Copy all of the records below word for word. Leave the pictures out of your copy.

───── RECORDS

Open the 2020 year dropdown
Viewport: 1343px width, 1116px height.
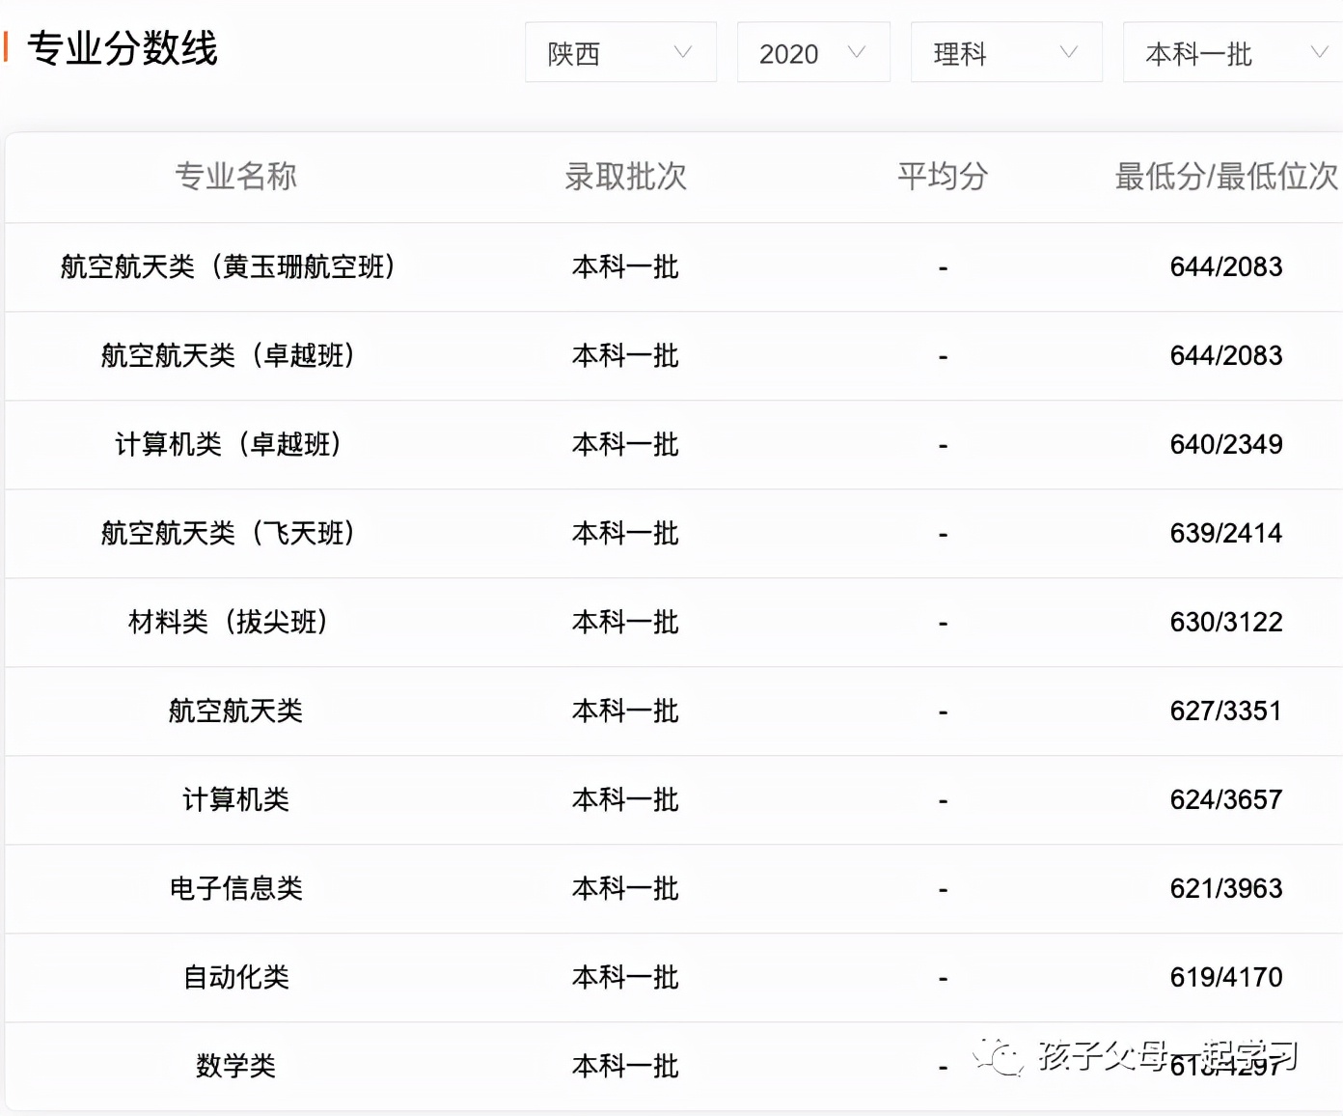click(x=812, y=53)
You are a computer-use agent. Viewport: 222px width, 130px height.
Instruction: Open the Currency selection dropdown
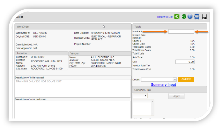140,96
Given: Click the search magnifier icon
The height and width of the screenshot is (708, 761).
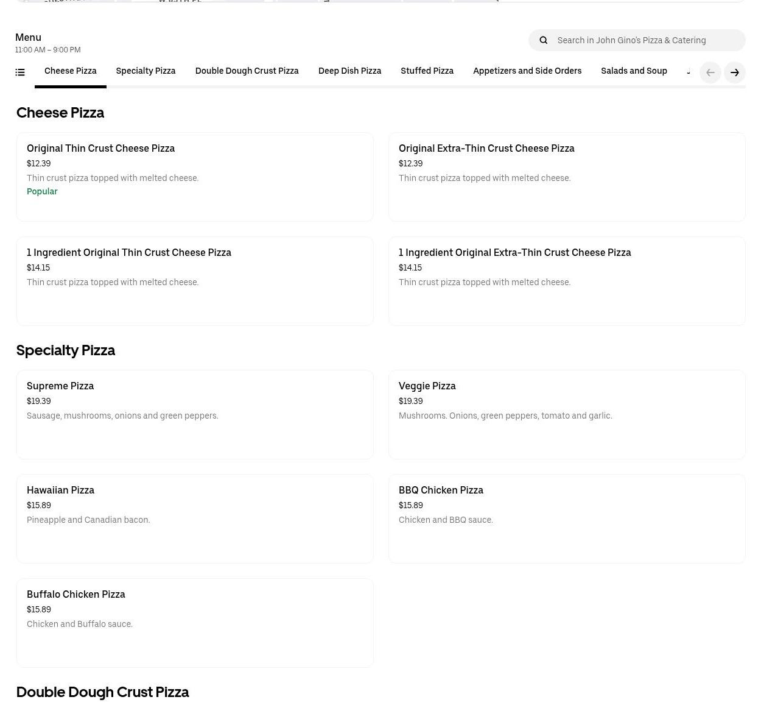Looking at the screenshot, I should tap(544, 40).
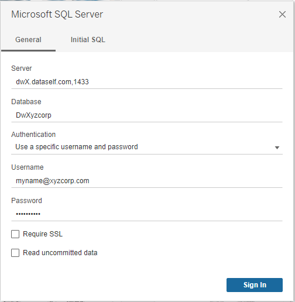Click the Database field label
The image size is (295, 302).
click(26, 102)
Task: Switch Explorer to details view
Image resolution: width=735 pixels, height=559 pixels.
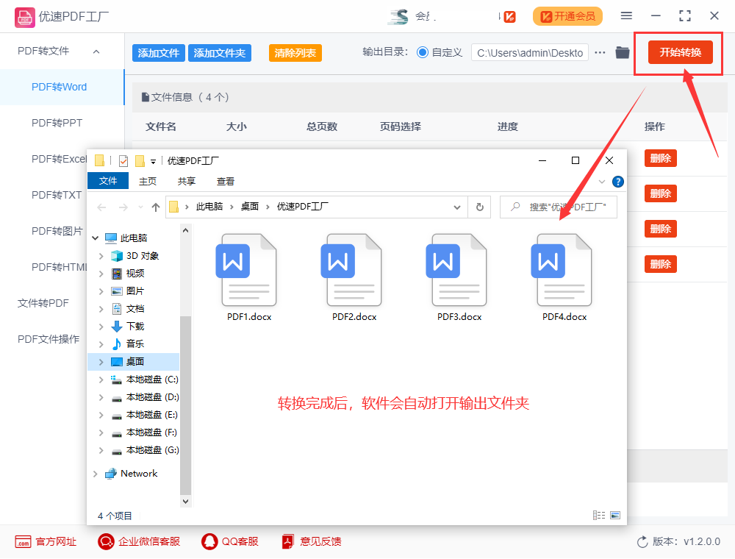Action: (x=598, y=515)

──────────

# EXPECTED OUTPUT
Open the 2020 year dropdown
Viewport: 1343px width, 1116px height.
click(x=812, y=53)
You are a computer-use agent. Viewport: 222px width, 130px height.
Instruction: Open the Currency selection dropdown
140,96
Given: Click the search magnifier icon
The height and width of the screenshot is (708, 761).
Looking at the screenshot, I should tap(544, 40).
Click the Database field label
The image size is (295, 302).
click(26, 102)
Task: Switch Explorer to details view
Image resolution: width=735 pixels, height=559 pixels.
Action: (x=598, y=515)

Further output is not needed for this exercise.